Records supplied ::
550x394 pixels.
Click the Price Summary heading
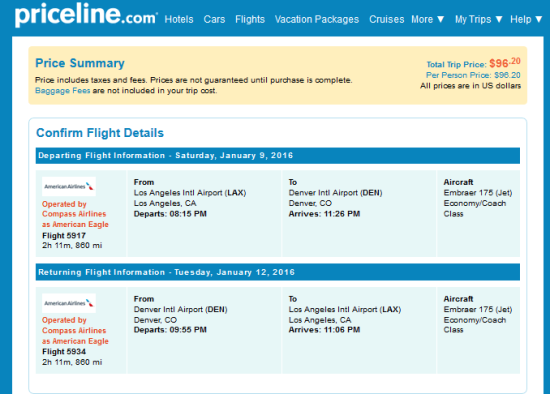click(80, 63)
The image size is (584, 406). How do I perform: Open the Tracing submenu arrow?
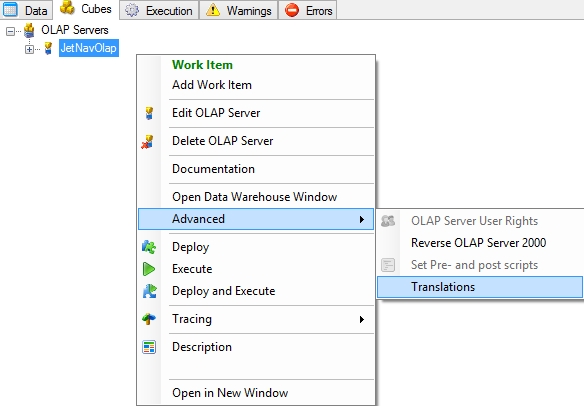click(362, 319)
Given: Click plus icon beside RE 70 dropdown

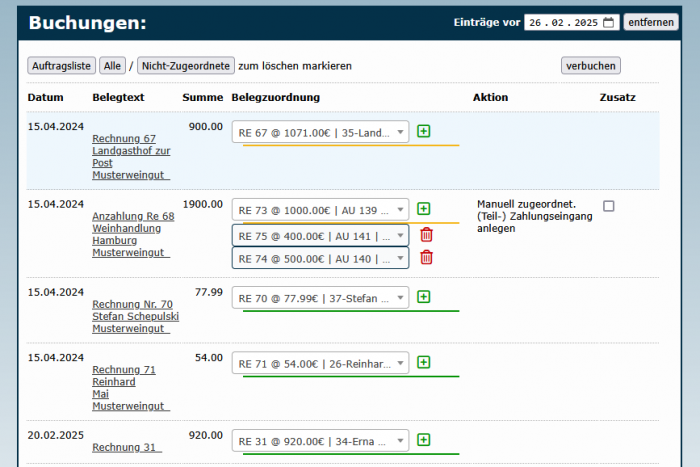Looking at the screenshot, I should point(424,297).
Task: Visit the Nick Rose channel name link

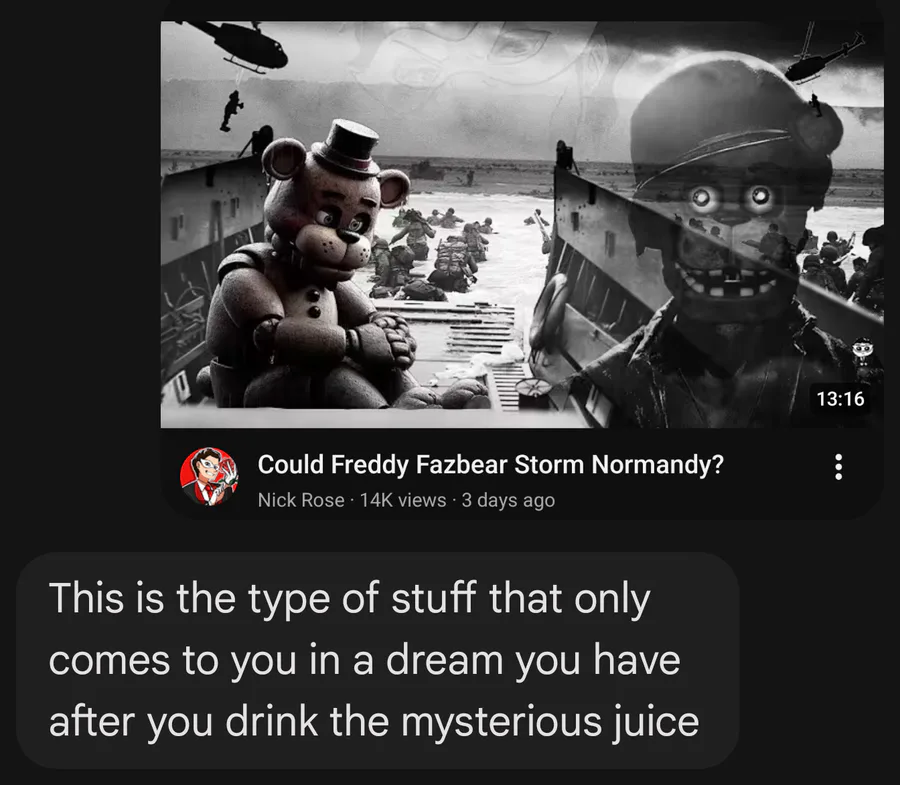Action: [x=301, y=500]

What the task requires :: Copy out, word for word, every line from the one containing "The image size" through the last of the rows, both ends included. Omit the pictures.

Response to this task ::
The image size is (584, 406). How do I perform: Open the Tracing submenu arrow?
click(362, 319)
Given: Click plus icon beside RE 70 dropdown

Looking at the screenshot, I should point(424,297).
Task: Visit the Nick Rose channel name link

Action: [x=301, y=500]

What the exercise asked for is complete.